I have tried to explain why this doesn't lead to logicla contradictions - it leads to interactions, which ultimately manifests the selective pressure on evolution of observers. If you think observers is strange, just think of matter if that makes more sense.

I think I see your point now, but I still don't agree with it.

There are several points in the abstractions used by Ballentine I differ with as well, so I'm not sure where to start.

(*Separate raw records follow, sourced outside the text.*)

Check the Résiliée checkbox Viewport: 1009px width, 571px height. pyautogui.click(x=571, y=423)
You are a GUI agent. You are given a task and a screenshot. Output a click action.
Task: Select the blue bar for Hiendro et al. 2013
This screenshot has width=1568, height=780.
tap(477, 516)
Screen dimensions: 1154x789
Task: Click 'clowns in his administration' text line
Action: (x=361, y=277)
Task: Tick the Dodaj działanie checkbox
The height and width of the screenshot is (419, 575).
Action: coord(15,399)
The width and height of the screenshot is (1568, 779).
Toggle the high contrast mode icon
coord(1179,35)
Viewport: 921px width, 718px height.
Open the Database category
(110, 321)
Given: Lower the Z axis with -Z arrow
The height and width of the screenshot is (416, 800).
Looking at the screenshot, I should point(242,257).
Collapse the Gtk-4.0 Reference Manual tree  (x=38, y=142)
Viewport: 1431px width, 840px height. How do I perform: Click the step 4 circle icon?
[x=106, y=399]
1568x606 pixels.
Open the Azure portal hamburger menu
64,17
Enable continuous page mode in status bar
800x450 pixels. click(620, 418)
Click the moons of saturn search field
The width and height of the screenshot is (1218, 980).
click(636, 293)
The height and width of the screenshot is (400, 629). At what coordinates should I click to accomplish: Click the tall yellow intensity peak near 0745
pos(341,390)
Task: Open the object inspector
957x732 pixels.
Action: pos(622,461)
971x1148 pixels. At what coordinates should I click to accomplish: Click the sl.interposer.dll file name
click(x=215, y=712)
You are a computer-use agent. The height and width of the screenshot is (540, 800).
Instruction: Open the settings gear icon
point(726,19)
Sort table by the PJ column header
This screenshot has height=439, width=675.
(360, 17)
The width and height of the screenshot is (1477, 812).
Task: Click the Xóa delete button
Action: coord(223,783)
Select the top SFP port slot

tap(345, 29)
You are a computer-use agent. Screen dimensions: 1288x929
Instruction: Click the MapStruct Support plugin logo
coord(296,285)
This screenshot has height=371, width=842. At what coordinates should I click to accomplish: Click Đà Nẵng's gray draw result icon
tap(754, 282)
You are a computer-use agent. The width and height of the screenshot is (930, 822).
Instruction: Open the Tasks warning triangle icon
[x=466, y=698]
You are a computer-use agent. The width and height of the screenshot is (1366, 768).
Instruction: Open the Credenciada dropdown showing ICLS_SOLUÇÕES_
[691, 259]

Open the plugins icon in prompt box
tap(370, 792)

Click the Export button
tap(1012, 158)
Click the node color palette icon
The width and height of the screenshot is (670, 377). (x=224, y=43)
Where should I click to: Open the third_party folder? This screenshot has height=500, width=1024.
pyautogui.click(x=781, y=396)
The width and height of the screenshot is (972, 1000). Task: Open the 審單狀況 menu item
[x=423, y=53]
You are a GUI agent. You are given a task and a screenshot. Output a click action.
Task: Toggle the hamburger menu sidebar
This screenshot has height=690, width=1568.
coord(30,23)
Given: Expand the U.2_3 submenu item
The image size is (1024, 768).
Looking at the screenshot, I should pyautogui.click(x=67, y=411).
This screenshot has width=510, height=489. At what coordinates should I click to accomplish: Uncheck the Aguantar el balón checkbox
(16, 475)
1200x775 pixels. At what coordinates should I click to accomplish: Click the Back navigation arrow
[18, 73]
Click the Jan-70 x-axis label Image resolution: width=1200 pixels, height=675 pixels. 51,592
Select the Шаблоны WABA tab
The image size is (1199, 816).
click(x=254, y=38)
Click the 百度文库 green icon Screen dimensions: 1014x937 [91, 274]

I'll start with a comments to what you said before.

Fredrik said:
Even if the "collapse" in the frog's view is only approximate, we still have two rules describing a time evolution. Think of rule 1 as describing the time evolution of every part of your body, and and rule 2 as describing the time evolution of your feet when your feet interacts with the other parts of your body.

In general about "different time evolutions".

What exactly is TIME? We can't avoid that question here.

My point is that IF there are different time evolutions, they are the expected evolution relative to different views, and the parameterization of time, in a givne view, is as I see it only a parameterisation of the expected probabilistic evolution, but where probabilistic refers to a inside constructed combinatorical system of microstructures, NOT a flat time history. The combinatorical system I envision relatp to actual subjective proper time history like a compressed datafile, relates to the raw time history data. But choice of compression algorithm is what is subject to evolution.

So it is not really a _logical contradiction_. It simply means that the two views (the two observers) will have actions that are not in line with each other. So what does this mean? In my view this means there will be interactions between the views.

The result of this interaction, which can be seen as a negotiation process, is that there will be an EMERGENT consistency between the two views (an equilibration).

From my point of view, your analysis seems to jump right into the assumption that this equilibrium must always in place. This is, from my view, a flaw in the above. I think of this consistency you seek as emergent, you think of it as a hard objective constraint.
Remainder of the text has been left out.